After three albums in as many years with the same producer, a lot of rappers settle into a comfortable groove, their bars smoothed over with the wear of familiar soul samples. But Nicholas Craven, Montreal beatsmith and Boldy James, is on a one-way trip to somewhere much colder. On Fair Exchange No Robbery, Penalty of Leadership, and many, many more albums in between, Boldy has treated Craven’s loops and beats less like a canvas and more like padded cells where the darkness he has encountered and is destined to confront can be safely put away without requiring a change of pace. With Trapper’s Alley 3: Hell or High Water, Boldy James continues the 2013 series with its most barren, icy season: one where the winter chill of Wayne County comes with a body count as quickly mounting as the sun descends, leaving behind cold earth and the knocking of blue lights at the door.

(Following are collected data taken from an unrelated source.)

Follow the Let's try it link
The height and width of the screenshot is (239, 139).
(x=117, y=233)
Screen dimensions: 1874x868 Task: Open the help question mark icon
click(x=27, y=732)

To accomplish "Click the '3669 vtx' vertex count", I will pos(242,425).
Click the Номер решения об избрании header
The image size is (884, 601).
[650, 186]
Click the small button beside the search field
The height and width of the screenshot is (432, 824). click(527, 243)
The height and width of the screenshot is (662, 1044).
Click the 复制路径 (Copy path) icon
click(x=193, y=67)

“I ain’t thinking ’bout no pussy, I got murder on my mind,” Boldy declared earlier on “Summer’s Eve” not just in a fit of rage but a deep-seated pain: “Them cowards killed my brother, that was my realest plug/Found my nigga dead, now my head more fucked up than it was.” “Mama Maxine,” goes a level deeper, pushing the raw trauma back a generation, with 218Bojay doing more than enough justice to a hook that will likely carry the weight of the album’s most devastating moment: “Grandma was my angel, but my mama raised a demon child,” and Boldy, “My little brother got shot right down the hall from Jessica, eight houses down from your door,” as calm, cool and ineffectual as ever—a coroner reading a death report from behind a veil of unexpressive monotone.

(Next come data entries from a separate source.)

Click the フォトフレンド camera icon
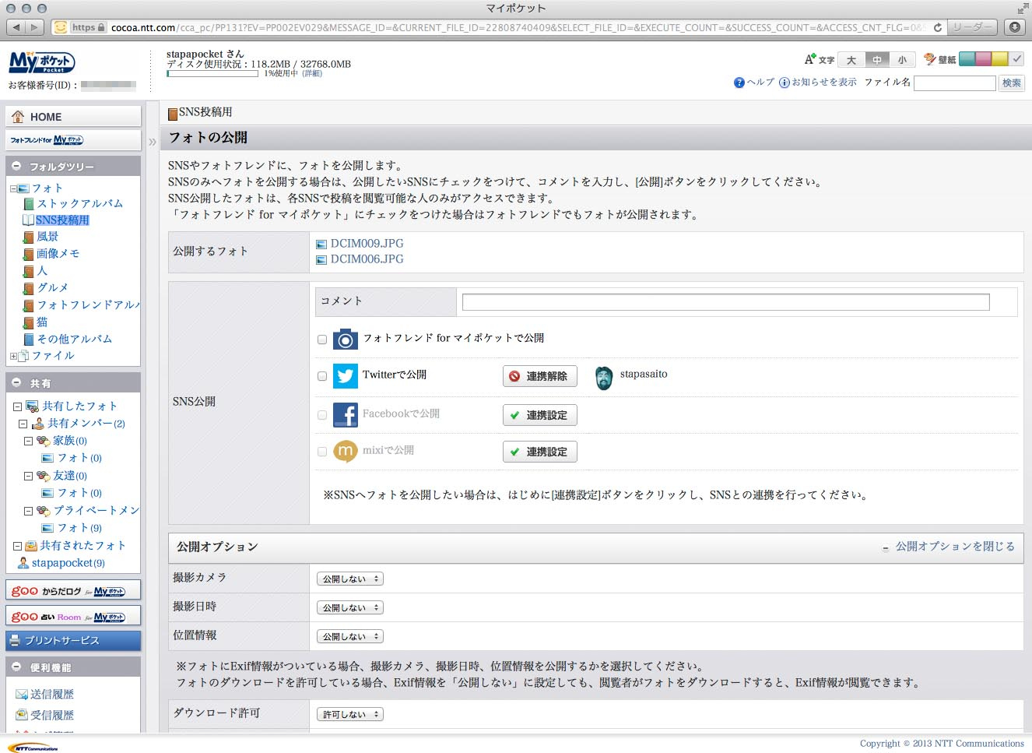 pos(345,339)
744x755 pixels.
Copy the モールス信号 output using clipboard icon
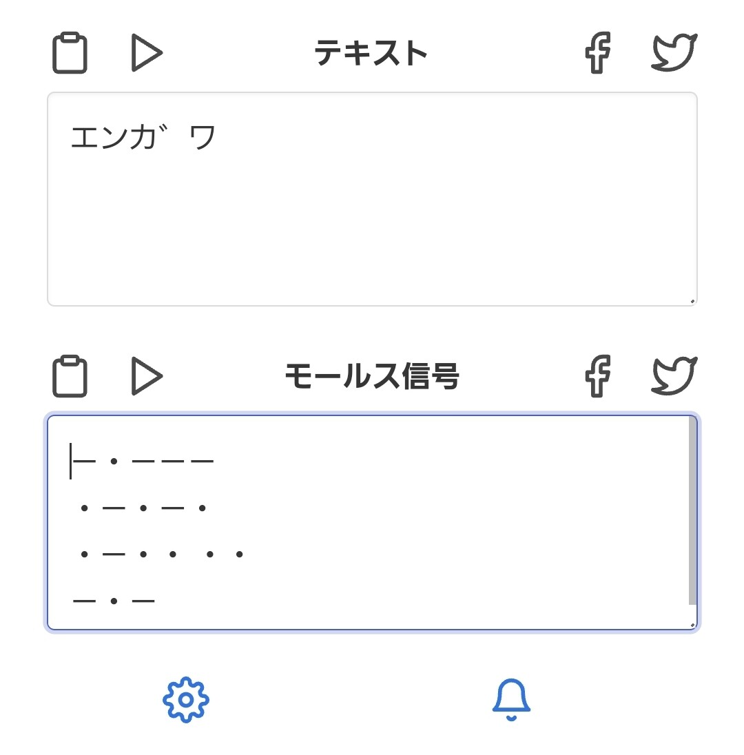tap(70, 376)
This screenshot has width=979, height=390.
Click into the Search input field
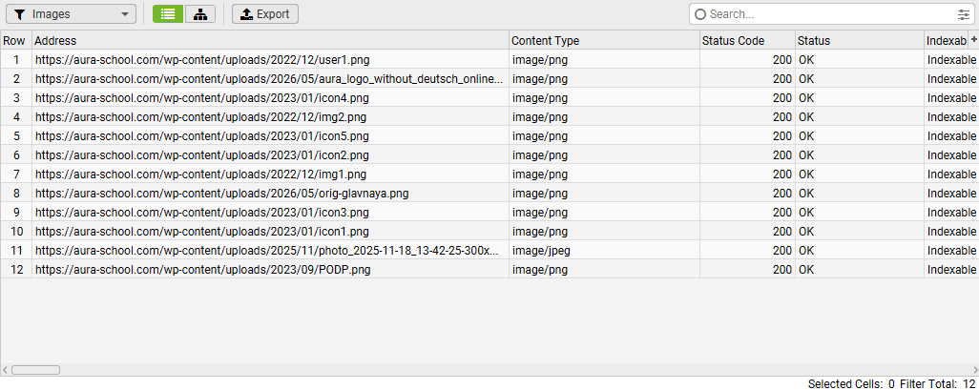[x=831, y=14]
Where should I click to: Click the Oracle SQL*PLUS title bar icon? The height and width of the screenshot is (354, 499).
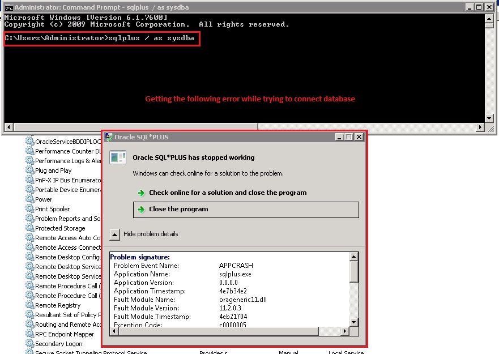(108, 137)

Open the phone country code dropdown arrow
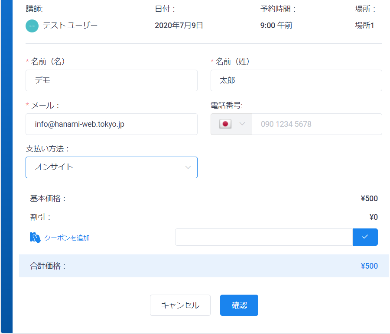pyautogui.click(x=242, y=124)
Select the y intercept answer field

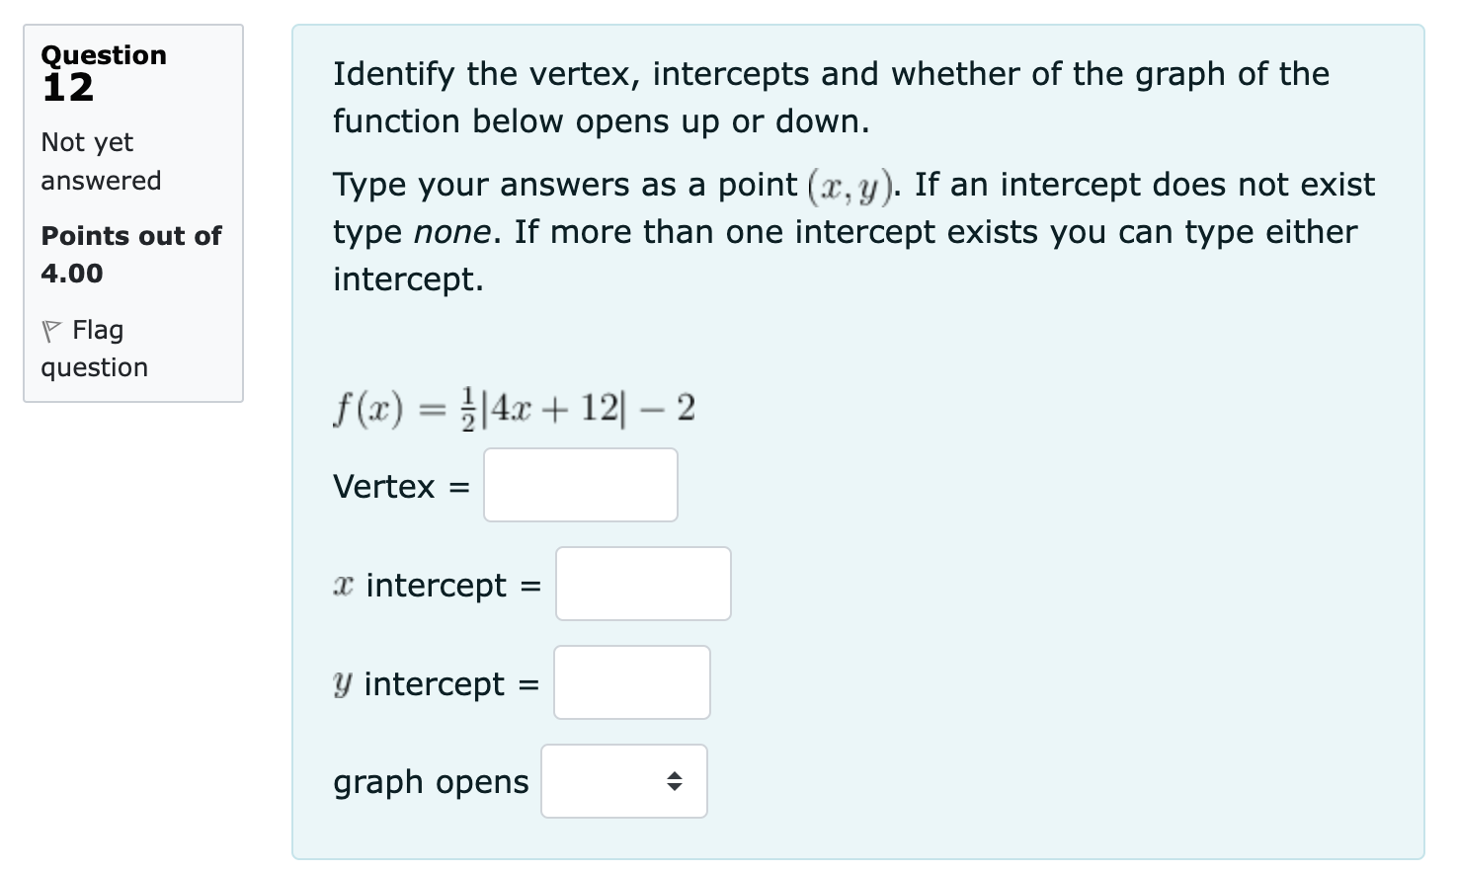click(631, 682)
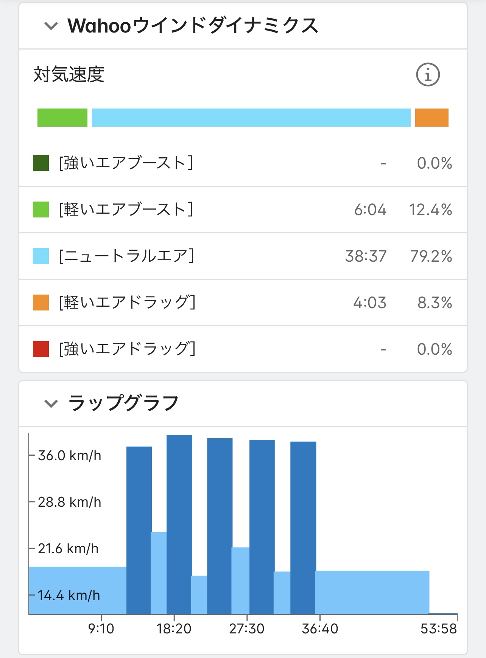Click the 対気速度 heading
486x658 pixels.
(x=69, y=74)
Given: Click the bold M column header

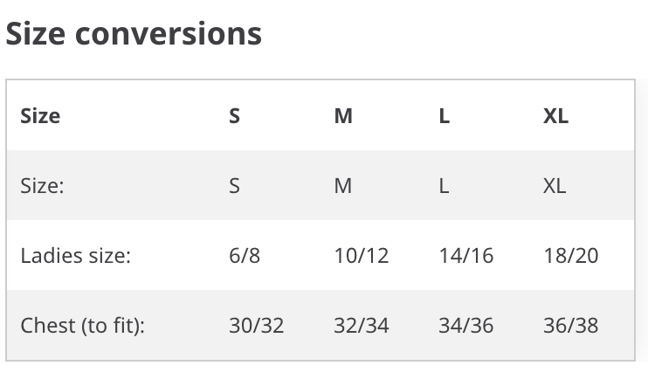Looking at the screenshot, I should point(343,116).
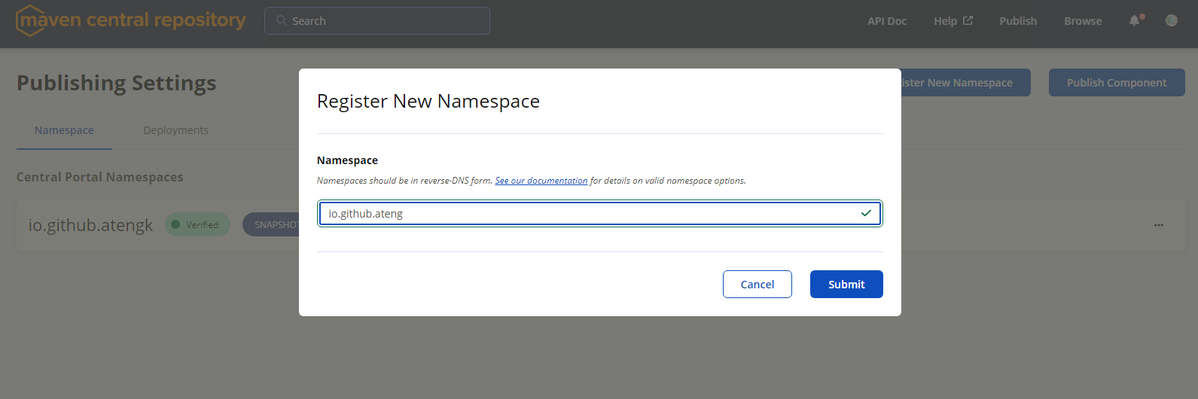Switch to the Namespace tab
1198x399 pixels.
pos(64,130)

In the quiet, paced space that Boldy James’s laconic vocal performance allows him, Craven falls back into his usual tactic of throwing down a beat and getting out of the way. The formula is unwavering; samples flutter in and out without variation. As Chip$ puts most eloquently and comically on “Hamburger Helper” that Craven “drove nine hours just to produce a crime scene,” and the sentiment in that line applies across his output, at least to this specific album. Boldy’s freedom seems to embolden him; he offers the disarmingly casual“They thinking we the same, don’t know that I’m not even human” on “Death & Taxes,” delivered as though ordering food, and turns love into trade on“My Last Try”: “Can’t walk away ’cause I don’t think I got the heart to leave her,” he spits about a woman in language that could be misread as love balladry but instead translates as the tale of inescapable obligation.
On “Hamburger Helper,” Boldy James lays out a veritable parade of “Teddys”—Teddy Bundy for game domination, Teddy Ruxpin for snuffing a snitch, and Teddy Riley for the hitmaker image—before pivoting to“Sipping Barney with this Baby Bop, know we be Teletubbing,” and reimagining characters from a preschool show as a morbid, humorous headcount, in a way only Boldy can achieve. Still, there is something just a tad weightless even about the cartoon menace on the album; the all-pun-based verses, whilst incredibly enjoyable as individual nuggets of wordplay, and placed against the heartbreaks of“Summer’s Eve” and “Mama Maxine,” simply do not ask or demand the same level from Boldy as the narratives do. Nor does “Powerhouse,” which parades pun after pun after pun about “power,” starting memorably with clever lines, but eventually dissolving into sameness.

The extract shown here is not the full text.